Data listing

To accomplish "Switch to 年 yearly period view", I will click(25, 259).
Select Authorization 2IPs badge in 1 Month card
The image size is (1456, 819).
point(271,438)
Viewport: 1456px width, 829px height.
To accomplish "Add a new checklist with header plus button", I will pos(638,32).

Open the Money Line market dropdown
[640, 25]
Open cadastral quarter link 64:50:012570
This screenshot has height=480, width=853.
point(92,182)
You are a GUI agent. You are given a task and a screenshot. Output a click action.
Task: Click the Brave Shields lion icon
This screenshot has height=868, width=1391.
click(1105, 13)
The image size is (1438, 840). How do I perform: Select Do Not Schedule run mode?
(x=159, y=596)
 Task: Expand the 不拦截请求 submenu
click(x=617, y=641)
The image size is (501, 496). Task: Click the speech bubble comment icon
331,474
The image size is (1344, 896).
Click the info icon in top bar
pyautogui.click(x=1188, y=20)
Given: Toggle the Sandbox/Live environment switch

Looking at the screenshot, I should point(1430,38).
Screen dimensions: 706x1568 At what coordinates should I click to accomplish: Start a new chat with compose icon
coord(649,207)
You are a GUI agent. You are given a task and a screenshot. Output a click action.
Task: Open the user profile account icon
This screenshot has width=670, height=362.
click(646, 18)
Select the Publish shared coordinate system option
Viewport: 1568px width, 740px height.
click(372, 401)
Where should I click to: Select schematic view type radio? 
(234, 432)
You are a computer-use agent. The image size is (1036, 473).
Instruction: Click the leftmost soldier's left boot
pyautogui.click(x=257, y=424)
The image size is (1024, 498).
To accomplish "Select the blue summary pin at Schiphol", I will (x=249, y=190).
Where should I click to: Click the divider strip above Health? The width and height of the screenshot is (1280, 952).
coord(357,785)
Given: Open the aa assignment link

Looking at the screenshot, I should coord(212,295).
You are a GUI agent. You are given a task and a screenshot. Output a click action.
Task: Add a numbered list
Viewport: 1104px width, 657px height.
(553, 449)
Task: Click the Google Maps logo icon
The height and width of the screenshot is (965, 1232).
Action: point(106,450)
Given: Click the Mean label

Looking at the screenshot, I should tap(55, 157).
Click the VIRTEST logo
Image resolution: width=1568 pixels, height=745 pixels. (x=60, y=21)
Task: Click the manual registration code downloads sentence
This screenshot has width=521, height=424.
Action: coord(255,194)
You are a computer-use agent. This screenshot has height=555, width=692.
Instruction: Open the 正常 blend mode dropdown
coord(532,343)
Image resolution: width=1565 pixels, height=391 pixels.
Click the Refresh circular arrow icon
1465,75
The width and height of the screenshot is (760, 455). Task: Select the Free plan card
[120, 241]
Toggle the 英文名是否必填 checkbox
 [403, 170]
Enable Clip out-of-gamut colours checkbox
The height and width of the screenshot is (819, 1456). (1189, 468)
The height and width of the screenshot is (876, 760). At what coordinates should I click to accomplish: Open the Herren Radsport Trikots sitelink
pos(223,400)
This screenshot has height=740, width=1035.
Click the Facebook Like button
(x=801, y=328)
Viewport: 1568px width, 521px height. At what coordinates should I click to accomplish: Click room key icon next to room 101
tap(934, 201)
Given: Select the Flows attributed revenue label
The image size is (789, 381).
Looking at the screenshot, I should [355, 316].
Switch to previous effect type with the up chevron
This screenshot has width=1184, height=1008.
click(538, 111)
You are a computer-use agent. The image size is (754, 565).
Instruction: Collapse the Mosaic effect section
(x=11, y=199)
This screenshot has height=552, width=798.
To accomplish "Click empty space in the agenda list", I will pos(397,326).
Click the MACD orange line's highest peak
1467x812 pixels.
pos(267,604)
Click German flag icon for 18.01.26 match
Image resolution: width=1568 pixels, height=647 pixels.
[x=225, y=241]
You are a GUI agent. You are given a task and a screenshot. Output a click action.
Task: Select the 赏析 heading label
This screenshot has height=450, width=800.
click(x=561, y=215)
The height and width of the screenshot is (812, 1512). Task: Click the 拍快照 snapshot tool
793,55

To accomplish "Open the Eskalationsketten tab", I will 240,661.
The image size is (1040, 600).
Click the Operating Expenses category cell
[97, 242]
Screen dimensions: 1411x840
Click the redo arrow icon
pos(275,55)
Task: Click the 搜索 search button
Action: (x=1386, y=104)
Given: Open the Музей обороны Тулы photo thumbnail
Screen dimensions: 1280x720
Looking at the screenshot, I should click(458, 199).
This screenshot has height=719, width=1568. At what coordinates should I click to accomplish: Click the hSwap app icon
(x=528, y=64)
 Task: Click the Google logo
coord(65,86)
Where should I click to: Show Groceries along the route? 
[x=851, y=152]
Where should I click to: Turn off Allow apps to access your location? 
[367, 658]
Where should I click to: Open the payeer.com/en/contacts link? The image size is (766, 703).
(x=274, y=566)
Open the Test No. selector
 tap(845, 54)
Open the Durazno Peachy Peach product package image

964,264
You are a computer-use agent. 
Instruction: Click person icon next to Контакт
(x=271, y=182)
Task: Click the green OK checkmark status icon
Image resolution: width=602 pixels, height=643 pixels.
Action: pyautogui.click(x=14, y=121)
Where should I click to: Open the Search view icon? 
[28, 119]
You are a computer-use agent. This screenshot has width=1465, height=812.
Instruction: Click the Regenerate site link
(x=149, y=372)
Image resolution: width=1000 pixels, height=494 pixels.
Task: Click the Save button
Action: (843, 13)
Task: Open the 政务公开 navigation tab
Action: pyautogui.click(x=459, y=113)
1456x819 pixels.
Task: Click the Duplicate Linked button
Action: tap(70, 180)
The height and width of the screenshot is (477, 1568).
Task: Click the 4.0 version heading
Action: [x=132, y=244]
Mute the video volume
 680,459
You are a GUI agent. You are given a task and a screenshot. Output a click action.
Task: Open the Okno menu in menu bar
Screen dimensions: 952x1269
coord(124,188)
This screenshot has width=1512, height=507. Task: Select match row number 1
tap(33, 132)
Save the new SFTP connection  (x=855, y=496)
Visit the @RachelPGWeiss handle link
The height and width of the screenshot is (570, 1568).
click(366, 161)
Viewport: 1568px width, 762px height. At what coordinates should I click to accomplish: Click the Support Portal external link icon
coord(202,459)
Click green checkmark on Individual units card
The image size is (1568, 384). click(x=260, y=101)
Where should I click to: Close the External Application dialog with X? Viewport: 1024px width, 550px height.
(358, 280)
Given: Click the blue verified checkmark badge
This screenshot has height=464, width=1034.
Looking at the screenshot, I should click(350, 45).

Required task
Rewrite the stretch of the listing from the line containing "The height and width of the screenshot is (876, 760)." through the line containing "tap(934, 201)", keeping every line in full but adding 52 to each coordinate given as an answer.

Response to the exercise
The height and width of the screenshot is (876, 760). At what coordinates should I click to accomplish: Open the Herren Radsport Trikots sitelink
pos(275,452)
This screenshot has height=740, width=1035.
Click the Facebook Like button
(x=853, y=380)
Viewport: 1568px width, 521px height. At what coordinates should I click to accomplish: Click room key icon next to room 101
tap(986, 253)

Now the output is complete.